**Data in this exercise**
_ _ _

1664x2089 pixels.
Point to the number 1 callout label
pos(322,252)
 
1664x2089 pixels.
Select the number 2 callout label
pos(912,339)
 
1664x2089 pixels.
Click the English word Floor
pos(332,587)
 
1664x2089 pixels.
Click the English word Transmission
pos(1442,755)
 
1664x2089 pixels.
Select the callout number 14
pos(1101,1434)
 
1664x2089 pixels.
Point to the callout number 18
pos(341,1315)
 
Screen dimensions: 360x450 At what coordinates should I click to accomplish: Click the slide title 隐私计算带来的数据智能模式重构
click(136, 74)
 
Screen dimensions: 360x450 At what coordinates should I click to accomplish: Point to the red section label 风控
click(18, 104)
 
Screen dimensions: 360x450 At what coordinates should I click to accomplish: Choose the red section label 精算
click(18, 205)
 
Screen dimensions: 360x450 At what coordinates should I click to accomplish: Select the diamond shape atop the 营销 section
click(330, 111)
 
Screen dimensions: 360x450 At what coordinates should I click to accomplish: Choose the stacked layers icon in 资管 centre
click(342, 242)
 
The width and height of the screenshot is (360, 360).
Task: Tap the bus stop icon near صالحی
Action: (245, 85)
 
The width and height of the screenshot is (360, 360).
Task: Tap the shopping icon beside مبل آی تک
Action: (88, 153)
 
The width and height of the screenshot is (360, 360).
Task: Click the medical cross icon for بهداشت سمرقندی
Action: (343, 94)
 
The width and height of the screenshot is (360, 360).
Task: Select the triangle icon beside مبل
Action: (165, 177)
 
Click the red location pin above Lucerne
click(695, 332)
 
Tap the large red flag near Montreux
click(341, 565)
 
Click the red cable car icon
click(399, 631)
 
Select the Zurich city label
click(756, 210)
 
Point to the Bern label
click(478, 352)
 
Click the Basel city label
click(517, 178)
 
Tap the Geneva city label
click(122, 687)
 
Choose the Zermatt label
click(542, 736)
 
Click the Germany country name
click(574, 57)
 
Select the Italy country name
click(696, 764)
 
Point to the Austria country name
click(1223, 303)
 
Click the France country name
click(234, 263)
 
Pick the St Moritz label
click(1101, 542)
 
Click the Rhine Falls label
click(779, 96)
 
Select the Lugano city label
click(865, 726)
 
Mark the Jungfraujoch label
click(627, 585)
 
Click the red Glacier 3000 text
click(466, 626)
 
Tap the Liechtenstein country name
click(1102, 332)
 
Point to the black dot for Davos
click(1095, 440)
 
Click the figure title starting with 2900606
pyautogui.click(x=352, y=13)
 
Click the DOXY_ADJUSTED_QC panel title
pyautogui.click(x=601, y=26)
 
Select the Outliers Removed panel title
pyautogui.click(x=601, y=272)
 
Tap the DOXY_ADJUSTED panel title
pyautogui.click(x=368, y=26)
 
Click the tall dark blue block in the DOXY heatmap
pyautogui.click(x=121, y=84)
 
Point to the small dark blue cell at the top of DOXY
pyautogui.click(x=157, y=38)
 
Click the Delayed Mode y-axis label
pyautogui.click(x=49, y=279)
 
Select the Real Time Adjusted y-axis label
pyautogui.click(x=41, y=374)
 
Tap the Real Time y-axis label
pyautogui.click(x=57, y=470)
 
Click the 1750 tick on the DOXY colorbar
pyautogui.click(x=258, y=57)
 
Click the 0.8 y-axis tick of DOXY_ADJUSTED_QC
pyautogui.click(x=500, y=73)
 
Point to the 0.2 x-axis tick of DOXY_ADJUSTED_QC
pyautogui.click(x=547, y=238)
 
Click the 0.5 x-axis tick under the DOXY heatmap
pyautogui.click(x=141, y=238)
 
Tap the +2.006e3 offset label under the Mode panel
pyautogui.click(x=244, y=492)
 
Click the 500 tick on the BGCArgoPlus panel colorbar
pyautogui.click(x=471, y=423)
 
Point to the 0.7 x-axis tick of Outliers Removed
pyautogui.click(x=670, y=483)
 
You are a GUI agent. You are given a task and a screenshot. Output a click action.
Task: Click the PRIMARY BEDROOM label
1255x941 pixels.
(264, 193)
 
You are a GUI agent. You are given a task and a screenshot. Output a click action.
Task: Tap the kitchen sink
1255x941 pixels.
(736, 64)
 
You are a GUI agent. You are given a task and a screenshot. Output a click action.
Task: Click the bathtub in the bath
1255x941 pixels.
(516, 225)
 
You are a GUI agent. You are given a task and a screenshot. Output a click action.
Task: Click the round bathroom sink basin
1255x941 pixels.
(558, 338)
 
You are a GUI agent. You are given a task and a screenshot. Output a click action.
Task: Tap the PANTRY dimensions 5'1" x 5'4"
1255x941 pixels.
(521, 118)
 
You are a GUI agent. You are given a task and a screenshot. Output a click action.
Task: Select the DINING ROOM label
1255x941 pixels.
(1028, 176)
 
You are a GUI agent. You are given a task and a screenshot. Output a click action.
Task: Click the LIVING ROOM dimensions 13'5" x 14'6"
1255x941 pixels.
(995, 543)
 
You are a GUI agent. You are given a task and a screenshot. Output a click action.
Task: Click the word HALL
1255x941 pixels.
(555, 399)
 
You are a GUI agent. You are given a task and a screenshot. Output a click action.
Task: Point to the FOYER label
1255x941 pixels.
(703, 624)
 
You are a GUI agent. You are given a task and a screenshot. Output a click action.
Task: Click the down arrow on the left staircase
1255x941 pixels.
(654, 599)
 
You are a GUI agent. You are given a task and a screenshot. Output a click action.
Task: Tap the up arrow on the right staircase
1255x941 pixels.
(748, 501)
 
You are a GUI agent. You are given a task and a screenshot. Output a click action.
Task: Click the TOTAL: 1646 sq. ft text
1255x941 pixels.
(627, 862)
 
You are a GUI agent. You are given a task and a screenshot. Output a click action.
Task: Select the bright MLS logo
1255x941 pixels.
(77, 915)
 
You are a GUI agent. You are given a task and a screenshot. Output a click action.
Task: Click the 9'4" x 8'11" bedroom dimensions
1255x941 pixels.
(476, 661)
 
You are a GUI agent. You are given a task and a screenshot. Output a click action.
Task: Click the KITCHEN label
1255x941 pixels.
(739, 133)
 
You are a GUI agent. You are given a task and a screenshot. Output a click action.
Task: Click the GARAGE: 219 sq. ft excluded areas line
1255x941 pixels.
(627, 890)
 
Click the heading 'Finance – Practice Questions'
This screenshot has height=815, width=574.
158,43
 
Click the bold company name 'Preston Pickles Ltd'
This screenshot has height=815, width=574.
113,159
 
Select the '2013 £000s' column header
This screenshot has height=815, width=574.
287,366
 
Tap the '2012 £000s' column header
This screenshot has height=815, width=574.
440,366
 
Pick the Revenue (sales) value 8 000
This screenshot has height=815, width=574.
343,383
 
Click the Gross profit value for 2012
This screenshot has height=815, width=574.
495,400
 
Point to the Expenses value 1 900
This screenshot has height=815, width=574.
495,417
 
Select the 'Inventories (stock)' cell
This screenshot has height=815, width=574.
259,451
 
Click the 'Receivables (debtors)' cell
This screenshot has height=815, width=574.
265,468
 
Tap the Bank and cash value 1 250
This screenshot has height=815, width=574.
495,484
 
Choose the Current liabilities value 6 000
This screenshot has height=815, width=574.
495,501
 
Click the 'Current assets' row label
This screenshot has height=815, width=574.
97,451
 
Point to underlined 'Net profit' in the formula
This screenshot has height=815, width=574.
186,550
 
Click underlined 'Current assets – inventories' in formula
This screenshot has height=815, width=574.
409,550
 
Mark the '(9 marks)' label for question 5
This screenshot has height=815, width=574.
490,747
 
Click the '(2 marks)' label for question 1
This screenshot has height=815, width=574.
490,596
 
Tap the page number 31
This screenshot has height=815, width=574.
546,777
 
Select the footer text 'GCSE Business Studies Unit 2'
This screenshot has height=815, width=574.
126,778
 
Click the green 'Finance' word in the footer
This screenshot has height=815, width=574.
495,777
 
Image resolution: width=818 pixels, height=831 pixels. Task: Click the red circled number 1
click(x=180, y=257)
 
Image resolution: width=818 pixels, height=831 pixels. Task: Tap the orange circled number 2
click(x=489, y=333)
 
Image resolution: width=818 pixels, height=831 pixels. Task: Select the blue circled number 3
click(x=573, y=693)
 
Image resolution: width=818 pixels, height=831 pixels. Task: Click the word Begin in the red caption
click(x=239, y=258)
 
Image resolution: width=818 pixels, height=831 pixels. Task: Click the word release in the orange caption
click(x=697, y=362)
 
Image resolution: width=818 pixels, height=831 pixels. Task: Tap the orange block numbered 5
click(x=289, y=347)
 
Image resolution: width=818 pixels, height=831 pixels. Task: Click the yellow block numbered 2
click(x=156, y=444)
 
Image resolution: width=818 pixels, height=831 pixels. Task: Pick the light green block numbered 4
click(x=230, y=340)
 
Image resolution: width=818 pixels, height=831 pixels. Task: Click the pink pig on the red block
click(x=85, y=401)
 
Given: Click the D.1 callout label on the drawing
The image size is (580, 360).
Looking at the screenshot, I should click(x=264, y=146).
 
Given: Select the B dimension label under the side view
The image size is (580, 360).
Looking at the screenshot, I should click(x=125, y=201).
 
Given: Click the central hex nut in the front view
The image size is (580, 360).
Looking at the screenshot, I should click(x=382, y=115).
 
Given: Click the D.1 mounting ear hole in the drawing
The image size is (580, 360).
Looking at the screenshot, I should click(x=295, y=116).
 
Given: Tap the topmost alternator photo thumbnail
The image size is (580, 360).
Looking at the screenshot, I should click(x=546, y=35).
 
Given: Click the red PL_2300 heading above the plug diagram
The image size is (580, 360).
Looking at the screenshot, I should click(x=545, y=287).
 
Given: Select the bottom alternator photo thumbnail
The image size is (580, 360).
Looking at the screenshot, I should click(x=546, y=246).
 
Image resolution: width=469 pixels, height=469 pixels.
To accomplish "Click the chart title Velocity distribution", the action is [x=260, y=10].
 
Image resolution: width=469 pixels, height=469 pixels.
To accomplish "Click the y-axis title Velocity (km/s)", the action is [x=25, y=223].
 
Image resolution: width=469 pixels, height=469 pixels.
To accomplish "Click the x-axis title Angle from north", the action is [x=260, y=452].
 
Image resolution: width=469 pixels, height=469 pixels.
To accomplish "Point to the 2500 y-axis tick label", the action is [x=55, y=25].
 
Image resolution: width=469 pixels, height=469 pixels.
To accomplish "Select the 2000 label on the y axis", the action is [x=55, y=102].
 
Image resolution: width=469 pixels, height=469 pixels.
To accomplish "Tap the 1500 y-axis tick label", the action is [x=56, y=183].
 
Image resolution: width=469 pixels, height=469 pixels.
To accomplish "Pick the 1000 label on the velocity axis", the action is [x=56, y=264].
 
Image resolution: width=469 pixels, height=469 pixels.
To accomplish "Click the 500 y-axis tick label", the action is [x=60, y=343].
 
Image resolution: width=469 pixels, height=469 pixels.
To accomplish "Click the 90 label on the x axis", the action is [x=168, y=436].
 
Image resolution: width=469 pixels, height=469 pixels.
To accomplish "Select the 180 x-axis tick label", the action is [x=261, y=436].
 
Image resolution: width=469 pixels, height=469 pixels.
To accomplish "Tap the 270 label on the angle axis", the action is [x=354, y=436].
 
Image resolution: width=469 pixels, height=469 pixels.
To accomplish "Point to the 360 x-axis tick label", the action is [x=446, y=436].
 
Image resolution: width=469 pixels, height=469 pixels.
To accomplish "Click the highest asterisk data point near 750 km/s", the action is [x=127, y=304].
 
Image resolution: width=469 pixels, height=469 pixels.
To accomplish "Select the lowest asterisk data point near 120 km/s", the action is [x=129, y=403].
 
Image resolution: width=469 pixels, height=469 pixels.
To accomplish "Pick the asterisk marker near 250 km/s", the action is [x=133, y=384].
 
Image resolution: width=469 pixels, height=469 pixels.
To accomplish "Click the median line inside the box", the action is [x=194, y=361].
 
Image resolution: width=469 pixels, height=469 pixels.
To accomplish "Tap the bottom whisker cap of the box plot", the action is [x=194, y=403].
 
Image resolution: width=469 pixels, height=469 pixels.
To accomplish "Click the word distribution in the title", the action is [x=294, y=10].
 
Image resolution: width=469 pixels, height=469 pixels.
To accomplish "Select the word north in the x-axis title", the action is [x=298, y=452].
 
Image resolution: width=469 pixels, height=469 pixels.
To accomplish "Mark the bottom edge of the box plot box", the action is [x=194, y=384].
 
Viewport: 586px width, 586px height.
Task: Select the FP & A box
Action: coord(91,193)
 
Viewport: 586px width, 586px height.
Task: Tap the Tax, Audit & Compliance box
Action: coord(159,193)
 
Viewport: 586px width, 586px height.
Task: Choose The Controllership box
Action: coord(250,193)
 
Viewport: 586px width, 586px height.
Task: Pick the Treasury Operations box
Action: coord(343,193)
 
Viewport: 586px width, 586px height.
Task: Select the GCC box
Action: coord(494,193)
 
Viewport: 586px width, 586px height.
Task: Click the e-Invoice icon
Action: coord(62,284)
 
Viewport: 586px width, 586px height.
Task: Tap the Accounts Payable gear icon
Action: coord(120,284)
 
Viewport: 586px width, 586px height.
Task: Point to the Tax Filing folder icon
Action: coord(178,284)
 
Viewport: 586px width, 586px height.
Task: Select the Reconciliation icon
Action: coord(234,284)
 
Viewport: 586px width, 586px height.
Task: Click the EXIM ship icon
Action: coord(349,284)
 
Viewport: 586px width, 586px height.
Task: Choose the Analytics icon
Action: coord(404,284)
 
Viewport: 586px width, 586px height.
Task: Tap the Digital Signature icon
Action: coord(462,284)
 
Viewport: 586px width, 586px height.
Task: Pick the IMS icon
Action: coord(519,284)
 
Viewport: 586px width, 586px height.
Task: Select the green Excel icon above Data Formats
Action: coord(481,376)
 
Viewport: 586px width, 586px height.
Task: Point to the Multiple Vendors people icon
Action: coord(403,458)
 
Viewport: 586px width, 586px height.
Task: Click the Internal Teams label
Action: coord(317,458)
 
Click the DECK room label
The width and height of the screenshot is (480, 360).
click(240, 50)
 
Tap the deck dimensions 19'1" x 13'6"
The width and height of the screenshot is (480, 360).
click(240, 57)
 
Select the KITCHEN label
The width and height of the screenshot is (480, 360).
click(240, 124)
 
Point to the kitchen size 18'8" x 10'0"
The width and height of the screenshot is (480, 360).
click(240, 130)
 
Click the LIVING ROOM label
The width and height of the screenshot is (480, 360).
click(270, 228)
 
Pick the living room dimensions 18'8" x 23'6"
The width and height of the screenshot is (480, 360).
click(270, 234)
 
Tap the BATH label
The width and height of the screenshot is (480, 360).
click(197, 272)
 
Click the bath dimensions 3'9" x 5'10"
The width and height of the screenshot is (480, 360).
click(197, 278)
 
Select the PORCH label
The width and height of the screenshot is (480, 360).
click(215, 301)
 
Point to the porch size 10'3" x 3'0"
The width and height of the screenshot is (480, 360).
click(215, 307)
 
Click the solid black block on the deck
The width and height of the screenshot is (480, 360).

_ _ _

**Goal**
Rewrite the material starting at the line containing "Tap the DOXY_ADJUSTED panel title" and ending at the line containing "(1028, 176)", replacing "heatmap" with "heat map" and leaving all else unchanged.

**Correct answer**
Tap the DOXY_ADJUSTED panel title
pyautogui.click(x=368, y=26)
 
Click the tall dark blue block in the DOXY heat map
pyautogui.click(x=121, y=84)
 
Point to the small dark blue cell at the top of DOXY
pyautogui.click(x=157, y=38)
 
Click the Delayed Mode y-axis label
pyautogui.click(x=49, y=279)
 
Select the Real Time Adjusted y-axis label
pyautogui.click(x=41, y=374)
 
Tap the Real Time y-axis label
pyautogui.click(x=57, y=470)
 
Click the 1750 tick on the DOXY colorbar
pyautogui.click(x=258, y=57)
 
Click the 0.8 y-axis tick of DOXY_ADJUSTED_QC
pyautogui.click(x=500, y=73)
 
Point to the 0.2 x-axis tick of DOXY_ADJUSTED_QC
pyautogui.click(x=547, y=238)
 
Click the 0.5 x-axis tick under the DOXY heat map
pyautogui.click(x=141, y=238)
 
Tap the +2.006e3 offset label under the Mode panel
pyautogui.click(x=244, y=492)
 
Click the 500 tick on the BGCArgoPlus panel colorbar
pyautogui.click(x=471, y=423)
 
Point to the 0.7 x-axis tick of Outliers Removed
pyautogui.click(x=670, y=483)
 
You are a GUI agent. You are given a task and a screenshot. Output a click action.
Task: Click the PRIMARY BEDROOM label
1255x941 pixels.
(264, 193)
 
You are a GUI agent. You are given a task and a screenshot. Output a click action.
Task: Tap the kitchen sink
1255x941 pixels.
(736, 64)
 
You are a GUI agent. You are given a task and a screenshot. Output a click action.
Task: Click the bathtub in the bath
1255x941 pixels.
(516, 225)
 
You are a GUI agent. You are given a task and a screenshot. Output a click action.
Task: Click the round bathroom sink basin
1255x941 pixels.
(558, 338)
 
You are a GUI agent. You are given a task and a screenshot. Output a click action.
Task: Tap the PANTRY dimensions 5'1" x 5'4"
1255x941 pixels.
(521, 118)
 
You are a GUI agent. You are given a task and a screenshot. Output a click action.
Task: Select the DINING ROOM label
1255x941 pixels.
(1028, 176)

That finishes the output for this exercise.